Osteomalacia is a disease characterized by the softening of the bones caused by impaired bone metabolism primarily due to inadequate levels of available phosphate, calcium, and vitamin D, or because of resorption of calcium. The impairment of bone metabolism causes inadequate bone mineralization. Osteomalacia in children is known as rickets, and because of this, use of the term "osteomalacia" is often restricted to the milder, adult form of the disease. Signs and symptoms can include diffuse body pains, muscle weakness, and fragility of the bones. In addition to low systemic levels of circulating mineral ions (for example, caused by vitamin D deficiency or renal phosphate wasting) that result in decreased bone and tooth mineralization, accumulation of mineralization-inhibiting proteins and peptides (such as osteopontin and ASARM peptides), and small inhibitory molecules (such as pyrophosphate), can occur in the extracellular matrix of bones and teeth, contributing locally to cause matrix hypomineralization (osteomalacia/odontomalacia). A relationship describing local, physiologic double-negative (inhibiting inhibitors) regulation of mineralization has been termed the Stenciling Principle of mineralization, whereby enzyme-substrate pairs imprint mineralization patterns into the extracellular matrix (most notably described for bone) by degrading mineralization inhibitors (e.g. TNAP/TNSALP/ALPL enzyme degrading the pyrophosphate inhibition, and PHEX enzyme degrading the osteopontin inhibition). The Stenciling Principle for mineralization is particularly relevant to the osteomalacia and odontomalacia observed in hypophosphatasia (HPP) and X-linked hypophosphatemia (XLH).
The most common cause of osteomalacia is a deficiency of vitamin D, which is normally derived from sunlight exposure and, to a lesser extent, from the diet. The most specific screening test for vitamin D deficiency in otherwise healthy individuals is a serum 25(OH)D level. Less common causes of osteomalacia can include hereditary deficiencies of vitamin D or phosphate (which would typically be identified in childhood) or malignancy.

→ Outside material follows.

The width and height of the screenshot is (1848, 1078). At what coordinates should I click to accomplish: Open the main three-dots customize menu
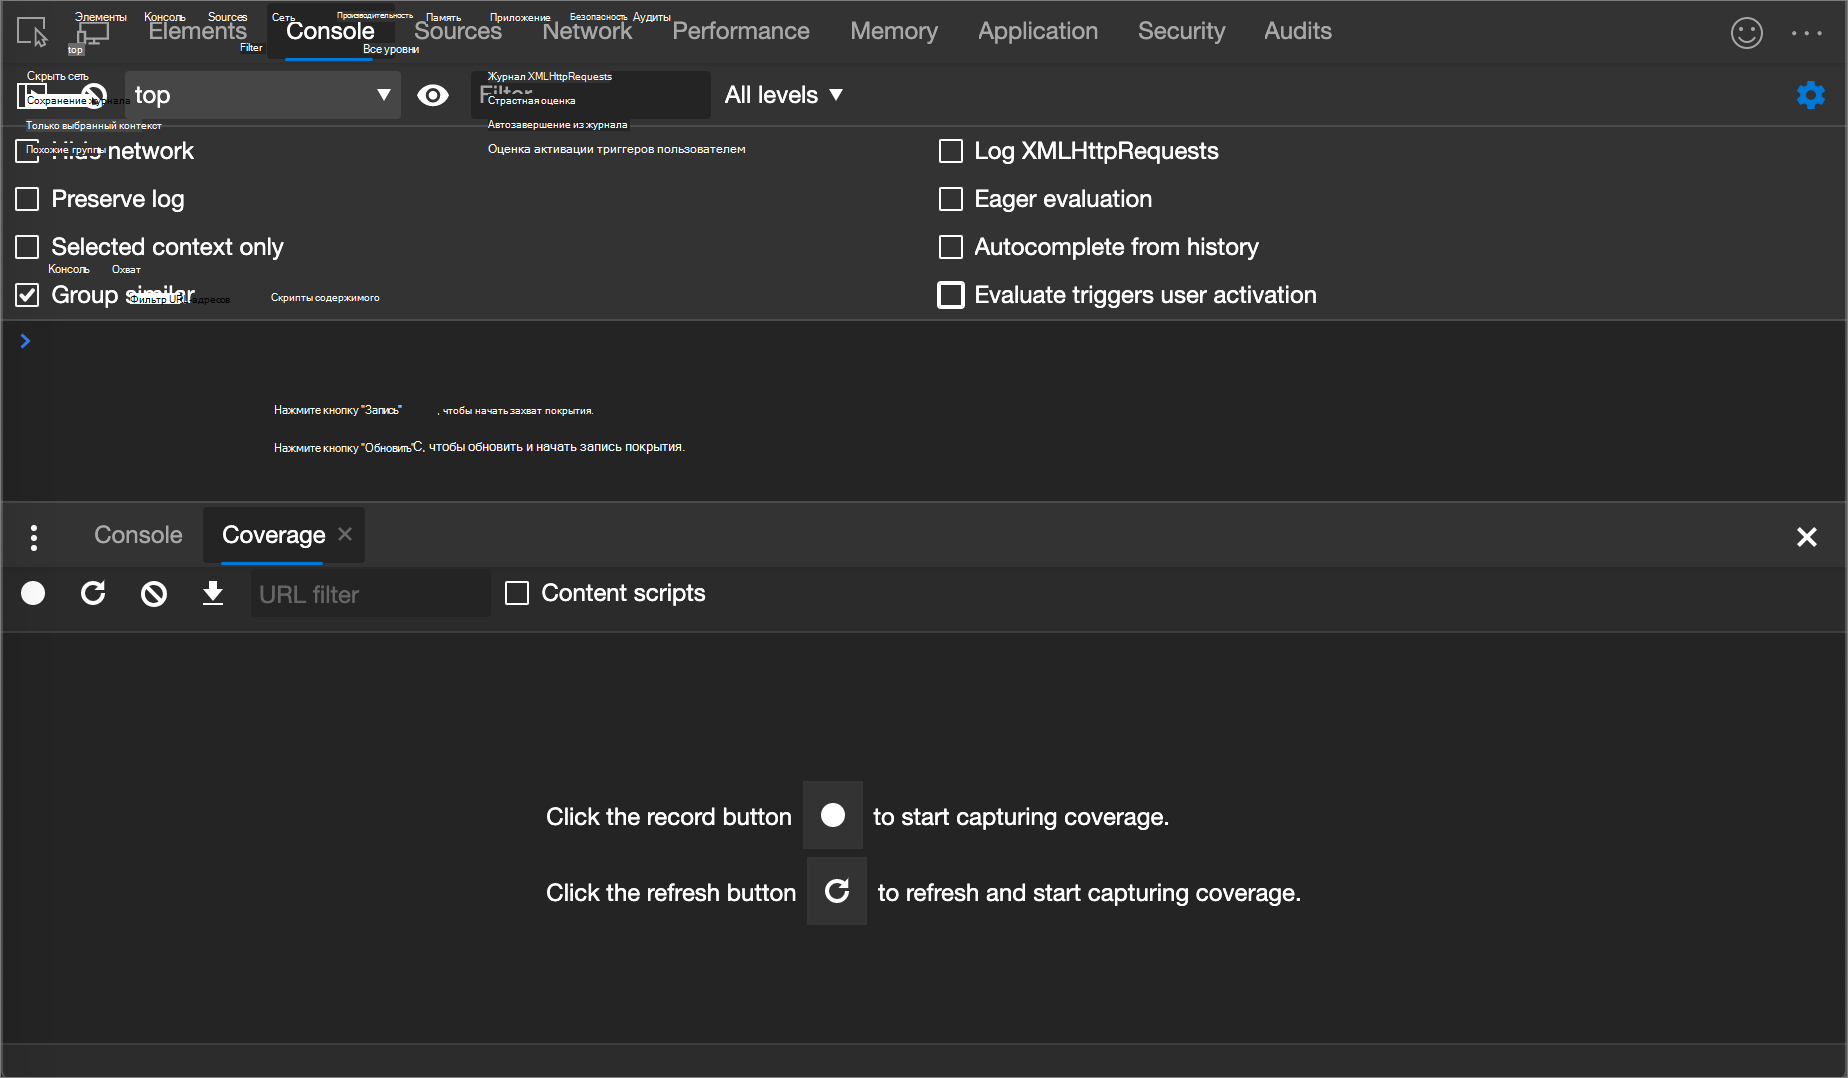(x=1806, y=32)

Vitamin D and calcium supplements are measures that can be used to prevent and treat osteomalacia. Vitamin D should always be administered in conjunction with calcium supplementation (as the pair work together in the body) since most of the consequences of vitamin D deficiency are a result of impaired mineral ion homeostasis.
Nursing home residents and the homebound elderly population are at particular risk for vitamin D deficiency, as these populations typically receive little sun exposure. In addition, both the efficiency of vitamin D synthesis in the skin and the absorption of vitamin D from the intestine decline with age, thus further increasing the risk in these populations. Other groups at risk include individuals with malabsorption secondary to gastrointestinal bypass surgery or celiac disease, and individuals who immigrate from warm climates to cold climates, especially women who wear traditional veils or dresses that prevent sun exposure.